▶ _WHAT THIS EXERCISE ASKS_
• A. According to the mortgage modification article, how much money has been committed to backing the loan modification program?
• B. Please resume the mortgage modification article after its final sentence and carry it on in the same style.
*** EXTRACTED TEXT ***
Still, critics say that the five-year loan modification program could be putting off the inevitable for borrowers, and that the $50 billion committed to backing it up may not be enough to put a serious dent in the wave of foreclosures.
According to the lobbyist, the program would require banks, savings and loans, investment funds, hedge funds, and other holders of mortgages to restructure the loans based on a homeowner's ability to pay lower monthly mortgage payments. The government would guarantee a second loan on the home, so banks and other lenders would not lose any money in a mortgage modification. The homeowner would get lower payments for the five years. And if the homeowner defaulted and went into foreclosure anyway, the government would have to make good to whoever had issued the loan.
"Winners and Losers"
Exactly how that would work isn't clear. The government could guarantee a loan that pays off part of the principal, thus lowering the payment. Or it could guarantee a loan that replaces the original mortgage—a prospect that could raise thorny legal issues (BusinessWeek, 10/15/08) because of the way mortgages have been sliced and diced into securities.
Other key details also have not been disclosed. It's not known to what levels borrowers will be able to reduce their mortgages. It's also unclear who would be eligible for the loans. Eligibility could be based on such factors as how big the mortgage is relative to the homeowner's income or how up-to-date their mortgage payments are. "Drawing that line will create winners and losers and create political issues," says the lobbyist.
The lobbyist said the program would only cover five years, because a permanent reduction would require too much of a sacrifice from the lenders. "That's too much of a loss for the industry," he said.
Doubts About Plan's Effectiveness
Some analysts say such a program based on government guarantees ultimately won't work. For one thing, it would fail to fix the underlying problem: borrowers' inability to pay. Many homeowners are in trouble because they've lost their jobs or will be losing them as the recession picks up steam. For them, paying off a mortgage even at lower rates may be impossible.
*** End of EXTRACTED TEXT ***
*** DATASET CONTENT ***
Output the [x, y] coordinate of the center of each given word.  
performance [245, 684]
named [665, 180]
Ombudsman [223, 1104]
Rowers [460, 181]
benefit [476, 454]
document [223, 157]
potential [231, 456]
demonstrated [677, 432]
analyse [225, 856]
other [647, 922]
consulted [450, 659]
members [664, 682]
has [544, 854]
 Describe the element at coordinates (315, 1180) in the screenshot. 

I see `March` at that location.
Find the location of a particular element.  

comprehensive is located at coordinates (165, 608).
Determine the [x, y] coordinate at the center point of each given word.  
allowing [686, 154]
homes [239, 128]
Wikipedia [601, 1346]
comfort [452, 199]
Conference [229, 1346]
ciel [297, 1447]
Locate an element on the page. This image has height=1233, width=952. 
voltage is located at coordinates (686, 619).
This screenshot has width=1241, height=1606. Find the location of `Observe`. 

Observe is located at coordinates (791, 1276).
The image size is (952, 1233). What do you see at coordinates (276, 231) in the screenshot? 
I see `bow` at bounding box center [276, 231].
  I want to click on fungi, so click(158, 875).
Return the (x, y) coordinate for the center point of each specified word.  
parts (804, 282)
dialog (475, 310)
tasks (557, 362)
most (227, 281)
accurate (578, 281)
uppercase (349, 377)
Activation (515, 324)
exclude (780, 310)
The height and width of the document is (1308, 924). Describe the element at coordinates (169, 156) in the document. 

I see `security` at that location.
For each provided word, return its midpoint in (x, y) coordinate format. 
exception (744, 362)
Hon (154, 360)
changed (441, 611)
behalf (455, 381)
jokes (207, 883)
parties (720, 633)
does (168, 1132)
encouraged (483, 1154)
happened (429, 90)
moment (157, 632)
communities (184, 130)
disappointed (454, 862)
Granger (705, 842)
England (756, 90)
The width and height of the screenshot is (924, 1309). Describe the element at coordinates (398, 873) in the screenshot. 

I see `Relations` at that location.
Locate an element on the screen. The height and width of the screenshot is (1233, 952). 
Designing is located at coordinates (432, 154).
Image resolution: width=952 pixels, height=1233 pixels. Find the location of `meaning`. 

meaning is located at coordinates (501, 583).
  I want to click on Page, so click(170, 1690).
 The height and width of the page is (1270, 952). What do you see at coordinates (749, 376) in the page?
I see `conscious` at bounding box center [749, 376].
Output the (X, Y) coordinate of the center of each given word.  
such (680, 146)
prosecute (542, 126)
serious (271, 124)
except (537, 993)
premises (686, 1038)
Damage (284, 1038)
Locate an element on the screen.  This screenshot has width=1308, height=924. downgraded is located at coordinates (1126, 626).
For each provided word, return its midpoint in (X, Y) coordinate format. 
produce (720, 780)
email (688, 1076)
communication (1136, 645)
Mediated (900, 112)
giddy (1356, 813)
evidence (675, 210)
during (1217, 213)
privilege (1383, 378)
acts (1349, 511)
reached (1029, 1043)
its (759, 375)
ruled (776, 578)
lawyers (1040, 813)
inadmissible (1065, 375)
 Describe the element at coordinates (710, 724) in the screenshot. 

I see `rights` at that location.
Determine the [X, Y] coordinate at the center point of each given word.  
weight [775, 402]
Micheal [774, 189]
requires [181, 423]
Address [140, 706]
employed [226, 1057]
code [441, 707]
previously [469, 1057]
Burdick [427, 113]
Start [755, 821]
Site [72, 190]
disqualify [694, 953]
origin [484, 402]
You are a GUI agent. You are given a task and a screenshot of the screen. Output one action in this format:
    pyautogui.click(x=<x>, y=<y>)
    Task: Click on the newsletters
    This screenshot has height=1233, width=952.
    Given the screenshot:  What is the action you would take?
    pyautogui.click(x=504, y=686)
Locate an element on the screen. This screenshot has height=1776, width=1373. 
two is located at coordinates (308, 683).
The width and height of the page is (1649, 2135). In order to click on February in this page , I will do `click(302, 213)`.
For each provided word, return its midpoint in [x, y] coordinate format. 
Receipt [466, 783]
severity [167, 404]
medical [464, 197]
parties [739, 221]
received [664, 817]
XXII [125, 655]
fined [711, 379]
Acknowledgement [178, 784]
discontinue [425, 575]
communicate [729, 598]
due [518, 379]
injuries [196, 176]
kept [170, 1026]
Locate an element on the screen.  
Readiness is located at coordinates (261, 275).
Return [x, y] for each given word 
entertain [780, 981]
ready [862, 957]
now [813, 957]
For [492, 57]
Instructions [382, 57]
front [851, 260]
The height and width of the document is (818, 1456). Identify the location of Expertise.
*** End of DATASET CONTENT ***
▶ _PER-TASK OUTPUTS_
• A. $50 billion.

• B.
The proposal's success could hinge on unrealistic expectations of an economic recovery, wage increases, and a recovery in home prices. After five years, homeowners may need to refinance or sell their homes at a higher price.
"Buying a lot of mortgage insurance—isn't that how we got into this mess?" says Peter Morici, a professor at the University of Maryland's Robert H. Smith School of Business. "Something must be done [to stem foreclosures], but the government will have to appropriate real money." Morici says the government would have to spend hundreds of billions of dollars to prevent large-scale foreclosures.
But others expressed relief that a mandatory program may be forthcoming at the federal level.
"We are heartened that it seems more elected officials and regulators realize that more has to be done for homeowners," says Kathleen Day, a spokesperson for the Center for Responsible Lending, an advocacy group for borrowers. "To actually get to the root cause of financial turmoil you have to keep more people in their homes."
Keith Gumbinger, vice-president of the mortgage consulting firm HSH Associates in Pompton Plains, N.J., says he's encouraged by the FDIC's announcement. "It sounds like the FDIC has learned a few things about servicing and financing with its experience with IndyMac," says Gumbinger, referring to IndyMac Federal Bank (IDMCQ.PK), which was seized by the feds in July and has been undergoing a fast-track loan modification program (BusinessWeek, 10/8/08).
But a mortgage plan can only be assessed once it's revealed in its entirety, Gumbinger says. "The devil's in the details."